[Entries drawn from a collection]
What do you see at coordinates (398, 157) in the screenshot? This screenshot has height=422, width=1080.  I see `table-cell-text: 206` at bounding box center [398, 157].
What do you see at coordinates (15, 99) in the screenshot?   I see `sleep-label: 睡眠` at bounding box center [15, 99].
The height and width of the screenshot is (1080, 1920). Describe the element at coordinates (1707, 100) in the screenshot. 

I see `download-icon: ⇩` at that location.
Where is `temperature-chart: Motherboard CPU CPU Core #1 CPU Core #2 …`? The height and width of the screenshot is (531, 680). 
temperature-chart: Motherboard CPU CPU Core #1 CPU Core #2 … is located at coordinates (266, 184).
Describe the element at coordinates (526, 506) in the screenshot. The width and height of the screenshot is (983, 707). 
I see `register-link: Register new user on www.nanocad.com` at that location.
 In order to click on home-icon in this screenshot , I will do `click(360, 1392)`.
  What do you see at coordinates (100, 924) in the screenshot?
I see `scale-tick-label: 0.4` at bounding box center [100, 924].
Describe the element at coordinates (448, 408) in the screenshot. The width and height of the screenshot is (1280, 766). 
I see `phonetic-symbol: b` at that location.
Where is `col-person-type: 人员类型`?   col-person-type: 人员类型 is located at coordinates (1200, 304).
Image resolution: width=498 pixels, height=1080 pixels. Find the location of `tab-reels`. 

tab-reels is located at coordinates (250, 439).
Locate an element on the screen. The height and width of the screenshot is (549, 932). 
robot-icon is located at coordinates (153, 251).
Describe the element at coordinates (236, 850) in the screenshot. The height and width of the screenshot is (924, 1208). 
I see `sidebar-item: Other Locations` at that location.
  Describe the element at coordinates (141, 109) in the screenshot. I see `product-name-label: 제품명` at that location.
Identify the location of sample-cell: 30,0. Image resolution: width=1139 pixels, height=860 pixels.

• What this task involves:
Can you reproduce all of the material above word for word?

• Task solution:
What do you see at coordinates (398, 157) in the screenshot? This screenshot has height=422, width=1080.  I see `table-cell-text: 206` at bounding box center [398, 157].
What do you see at coordinates (15, 99) in the screenshot?   I see `sleep-label: 睡眠` at bounding box center [15, 99].
The height and width of the screenshot is (1080, 1920). Describe the element at coordinates (1707, 100) in the screenshot. 

I see `download-icon: ⇩` at that location.
Where is `temperature-chart: Motherboard CPU CPU Core #1 CPU Core #2 …`? The height and width of the screenshot is (531, 680). 
temperature-chart: Motherboard CPU CPU Core #1 CPU Core #2 … is located at coordinates (266, 184).
Describe the element at coordinates (526, 506) in the screenshot. The width and height of the screenshot is (983, 707). 
I see `register-link: Register new user on www.nanocad.com` at that location.
 In order to click on home-icon in this screenshot , I will do `click(360, 1392)`.
  What do you see at coordinates (100, 924) in the screenshot?
I see `scale-tick-label: 0.4` at bounding box center [100, 924].
Describe the element at coordinates (448, 408) in the screenshot. The width and height of the screenshot is (1280, 766). 
I see `phonetic-symbol: b` at that location.
Where is `col-person-type: 人员类型`?   col-person-type: 人员类型 is located at coordinates (1200, 304).
Image resolution: width=498 pixels, height=1080 pixels. Find the location of `tab-reels`. 

tab-reels is located at coordinates (250, 439).
Locate an element on the screen. The height and width of the screenshot is (549, 932). 
robot-icon is located at coordinates (153, 251).
Describe the element at coordinates (236, 850) in the screenshot. The height and width of the screenshot is (924, 1208). 
I see `sidebar-item: Other Locations` at that location.
  Describe the element at coordinates (141, 109) in the screenshot. I see `product-name-label: 제품명` at that location.
Identify the location of sample-cell: 30,0. Image resolution: width=1139 pixels, height=860 pixels.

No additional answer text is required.